▶ **Dataset rows**
* * * * * * * * *

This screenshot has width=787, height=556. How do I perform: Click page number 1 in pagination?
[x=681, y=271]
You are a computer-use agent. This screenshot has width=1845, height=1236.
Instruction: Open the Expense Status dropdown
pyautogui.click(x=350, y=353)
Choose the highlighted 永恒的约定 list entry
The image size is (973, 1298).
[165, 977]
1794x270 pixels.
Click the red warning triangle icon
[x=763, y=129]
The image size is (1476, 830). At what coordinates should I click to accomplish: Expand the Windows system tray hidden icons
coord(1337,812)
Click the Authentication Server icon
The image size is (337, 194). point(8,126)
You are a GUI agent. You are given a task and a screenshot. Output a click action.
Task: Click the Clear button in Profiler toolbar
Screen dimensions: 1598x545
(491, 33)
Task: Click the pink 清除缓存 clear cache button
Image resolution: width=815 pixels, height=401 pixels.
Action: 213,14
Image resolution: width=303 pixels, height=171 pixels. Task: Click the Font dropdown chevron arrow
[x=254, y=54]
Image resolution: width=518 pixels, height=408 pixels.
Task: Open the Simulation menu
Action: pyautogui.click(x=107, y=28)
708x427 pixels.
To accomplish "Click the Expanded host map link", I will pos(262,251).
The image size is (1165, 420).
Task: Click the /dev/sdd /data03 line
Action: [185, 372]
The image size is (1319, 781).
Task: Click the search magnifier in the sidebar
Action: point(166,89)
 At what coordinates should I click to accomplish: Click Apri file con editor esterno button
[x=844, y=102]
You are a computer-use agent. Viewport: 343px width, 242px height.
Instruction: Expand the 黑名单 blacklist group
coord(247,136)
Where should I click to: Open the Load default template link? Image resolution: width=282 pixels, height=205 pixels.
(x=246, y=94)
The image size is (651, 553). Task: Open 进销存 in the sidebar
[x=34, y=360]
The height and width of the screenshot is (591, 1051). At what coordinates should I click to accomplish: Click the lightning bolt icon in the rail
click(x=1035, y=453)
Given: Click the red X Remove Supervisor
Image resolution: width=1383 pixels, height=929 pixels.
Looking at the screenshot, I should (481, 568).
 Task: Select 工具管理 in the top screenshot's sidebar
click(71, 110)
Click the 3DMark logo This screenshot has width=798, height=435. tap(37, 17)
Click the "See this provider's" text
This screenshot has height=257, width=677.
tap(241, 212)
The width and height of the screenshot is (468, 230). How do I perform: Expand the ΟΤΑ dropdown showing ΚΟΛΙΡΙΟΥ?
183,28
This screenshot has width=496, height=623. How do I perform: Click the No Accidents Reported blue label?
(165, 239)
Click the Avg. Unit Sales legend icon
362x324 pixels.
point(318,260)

* * * * * * * * *

▶ **Objective**
Extract every one of the records above, reproducing each line verbatim and in its original order.

▶ **Problem solution**
This screenshot has width=787, height=556. How do I perform: Click page number 1 in pagination?
[x=681, y=271]
You are a computer-use agent. This screenshot has width=1845, height=1236.
Instruction: Open the Expense Status dropdown
pyautogui.click(x=350, y=353)
Choose the highlighted 永恒的约定 list entry
The image size is (973, 1298).
[165, 977]
1794x270 pixels.
Click the red warning triangle icon
[x=763, y=129]
The image size is (1476, 830). At what coordinates should I click to accomplish: Expand the Windows system tray hidden icons
coord(1337,812)
Click the Authentication Server icon
The image size is (337, 194). point(8,126)
You are a GUI agent. You are given a task and a screenshot. Output a click action.
Task: Click the Clear button in Profiler toolbar
Screen dimensions: 1598x545
(491, 33)
Task: Click the pink 清除缓存 clear cache button
Image resolution: width=815 pixels, height=401 pixels.
Action: 213,14
Image resolution: width=303 pixels, height=171 pixels. Task: Click the Font dropdown chevron arrow
[x=254, y=54]
Image resolution: width=518 pixels, height=408 pixels.
Task: Open the Simulation menu
Action: pyautogui.click(x=107, y=28)
708x427 pixels.
To accomplish "Click the Expanded host map link", I will pos(262,251).
The image size is (1165, 420).
Task: Click the /dev/sdd /data03 line
Action: [185, 372]
The image size is (1319, 781).
Task: Click the search magnifier in the sidebar
Action: point(166,89)
 At what coordinates should I click to accomplish: Click Apri file con editor esterno button
[x=844, y=102]
You are a computer-use agent. Viewport: 343px width, 242px height.
Instruction: Expand the 黑名单 blacklist group
coord(247,136)
Where should I click to: Open the Load default template link? Image resolution: width=282 pixels, height=205 pixels.
(x=246, y=94)
The image size is (651, 553). Task: Open 进销存 in the sidebar
[x=34, y=360]
The height and width of the screenshot is (591, 1051). At what coordinates should I click to accomplish: Click the lightning bolt icon in the rail
click(x=1035, y=453)
Given: Click the red X Remove Supervisor
Image resolution: width=1383 pixels, height=929 pixels.
Looking at the screenshot, I should (481, 568).
 Task: Select 工具管理 in the top screenshot's sidebar
click(71, 110)
Click the 3DMark logo This screenshot has width=798, height=435. tap(37, 17)
Click the "See this provider's" text
This screenshot has height=257, width=677.
tap(241, 212)
The width and height of the screenshot is (468, 230). How do I perform: Expand the ΟΤΑ dropdown showing ΚΟΛΙΡΙΟΥ?
183,28
This screenshot has width=496, height=623. How do I perform: Click the No Accidents Reported blue label?
(165, 239)
Click the Avg. Unit Sales legend icon
362x324 pixels.
point(318,260)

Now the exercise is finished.